**Material shown:**
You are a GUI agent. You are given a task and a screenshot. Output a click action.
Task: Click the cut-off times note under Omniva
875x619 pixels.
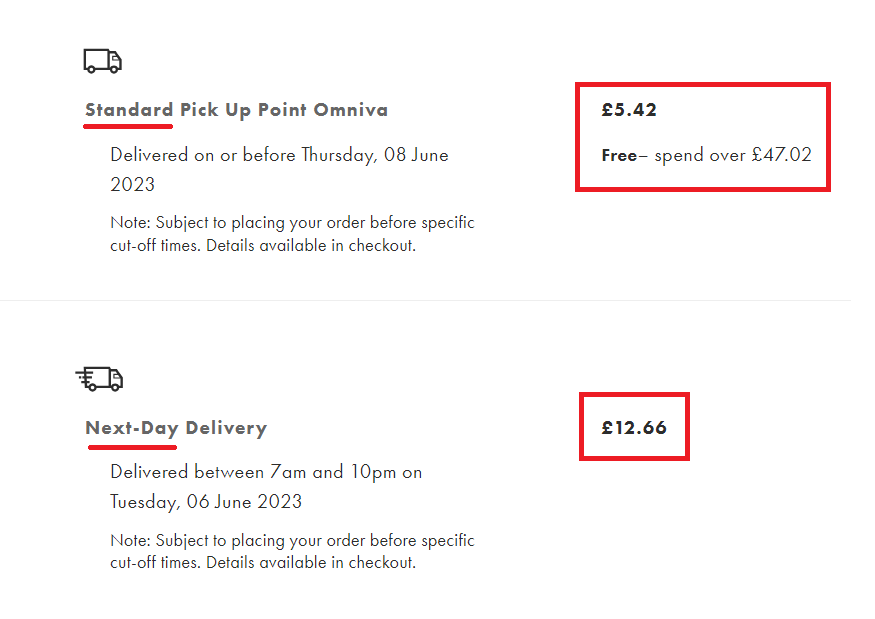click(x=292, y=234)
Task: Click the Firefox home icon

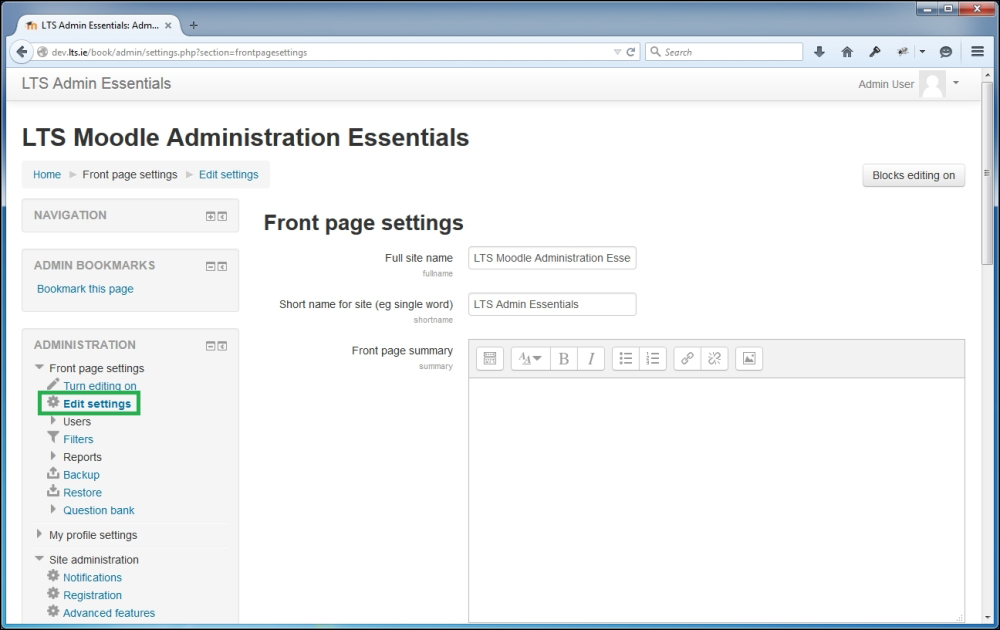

**Task requirements:**
None of the pictures belongs in the answer, but all the entries must be repeated exactly.

**Answer space:**
You are a GUI agent. You are given a task and a screenshot. Output a click action.
Task: Click the cut-off times note under Omniva
875x619 pixels.
click(x=292, y=234)
Task: Click the Firefox home icon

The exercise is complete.